What this task involves
Return exactly the span of lines in the following data that opens with the line containing "The height and width of the screenshot is (628, 1347)." and closes with the line containing "Click the ETH". Include nothing else.

Stored data entries
+ + + +
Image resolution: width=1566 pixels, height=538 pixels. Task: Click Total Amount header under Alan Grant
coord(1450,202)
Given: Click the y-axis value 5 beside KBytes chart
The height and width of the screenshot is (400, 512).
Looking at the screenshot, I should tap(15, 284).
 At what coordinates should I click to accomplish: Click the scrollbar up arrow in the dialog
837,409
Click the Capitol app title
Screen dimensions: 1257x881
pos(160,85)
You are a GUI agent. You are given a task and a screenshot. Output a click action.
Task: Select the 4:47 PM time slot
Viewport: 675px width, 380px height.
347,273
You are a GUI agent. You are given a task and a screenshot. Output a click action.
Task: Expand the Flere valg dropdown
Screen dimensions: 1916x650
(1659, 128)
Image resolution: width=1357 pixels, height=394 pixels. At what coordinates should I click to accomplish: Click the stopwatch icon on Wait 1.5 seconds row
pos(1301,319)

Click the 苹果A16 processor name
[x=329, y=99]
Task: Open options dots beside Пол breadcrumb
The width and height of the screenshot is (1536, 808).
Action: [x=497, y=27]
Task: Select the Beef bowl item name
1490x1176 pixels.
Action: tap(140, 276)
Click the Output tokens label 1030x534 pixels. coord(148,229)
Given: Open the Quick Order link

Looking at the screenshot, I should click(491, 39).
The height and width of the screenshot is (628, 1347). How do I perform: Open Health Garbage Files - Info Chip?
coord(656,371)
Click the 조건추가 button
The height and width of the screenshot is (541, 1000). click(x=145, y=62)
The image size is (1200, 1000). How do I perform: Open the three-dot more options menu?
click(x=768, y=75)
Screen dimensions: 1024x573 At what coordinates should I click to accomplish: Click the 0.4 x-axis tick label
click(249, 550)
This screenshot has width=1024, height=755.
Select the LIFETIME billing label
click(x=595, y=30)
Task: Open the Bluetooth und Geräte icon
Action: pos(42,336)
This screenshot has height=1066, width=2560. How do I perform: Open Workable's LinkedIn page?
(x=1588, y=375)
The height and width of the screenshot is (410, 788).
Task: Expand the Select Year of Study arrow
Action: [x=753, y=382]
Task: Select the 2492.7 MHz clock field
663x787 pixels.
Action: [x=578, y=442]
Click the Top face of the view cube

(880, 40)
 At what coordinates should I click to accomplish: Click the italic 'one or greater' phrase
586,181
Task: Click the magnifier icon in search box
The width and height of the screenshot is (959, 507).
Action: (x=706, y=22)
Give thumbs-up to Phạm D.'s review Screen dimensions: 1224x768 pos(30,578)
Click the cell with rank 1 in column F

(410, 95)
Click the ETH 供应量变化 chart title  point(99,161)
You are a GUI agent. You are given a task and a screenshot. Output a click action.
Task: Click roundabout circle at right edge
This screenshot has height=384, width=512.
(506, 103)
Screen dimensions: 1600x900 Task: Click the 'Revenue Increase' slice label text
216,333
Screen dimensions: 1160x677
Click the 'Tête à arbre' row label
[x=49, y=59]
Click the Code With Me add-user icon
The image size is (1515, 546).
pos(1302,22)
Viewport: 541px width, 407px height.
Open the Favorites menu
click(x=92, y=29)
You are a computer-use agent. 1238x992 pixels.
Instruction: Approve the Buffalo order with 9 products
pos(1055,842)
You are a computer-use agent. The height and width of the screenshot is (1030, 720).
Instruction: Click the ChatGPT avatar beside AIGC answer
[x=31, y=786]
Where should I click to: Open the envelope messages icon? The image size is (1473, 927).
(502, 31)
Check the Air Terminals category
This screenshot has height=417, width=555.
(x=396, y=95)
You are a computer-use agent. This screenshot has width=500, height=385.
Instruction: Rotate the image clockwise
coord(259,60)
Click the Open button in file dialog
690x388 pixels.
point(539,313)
+ + + +
Answer space
The height and width of the screenshot is (628, 1347). How do I perform: Open Health Garbage Files - Info Chip?
coord(656,371)
Click the 조건추가 button
The height and width of the screenshot is (541, 1000). click(x=145, y=62)
The image size is (1200, 1000). How do I perform: Open the three-dot more options menu?
click(x=768, y=75)
Screen dimensions: 1024x573 At what coordinates should I click to accomplish: Click the 0.4 x-axis tick label
click(249, 550)
This screenshot has width=1024, height=755.
Select the LIFETIME billing label
click(x=595, y=30)
Task: Open the Bluetooth und Geräte icon
Action: pos(42,336)
This screenshot has height=1066, width=2560. How do I perform: Open Workable's LinkedIn page?
(x=1588, y=375)
The height and width of the screenshot is (410, 788).
Task: Expand the Select Year of Study arrow
Action: [x=753, y=382]
Task: Select the 2492.7 MHz clock field
663x787 pixels.
Action: [x=578, y=442]
Click the Top face of the view cube

(880, 40)
 At what coordinates should I click to accomplish: Click the italic 'one or greater' phrase
586,181
Task: Click the magnifier icon in search box
The width and height of the screenshot is (959, 507).
Action: (x=706, y=22)
Give thumbs-up to Phạm D.'s review Screen dimensions: 1224x768 pos(30,578)
Click the cell with rank 1 in column F

(410, 95)
Click the ETH 供应量变化 chart title  point(99,161)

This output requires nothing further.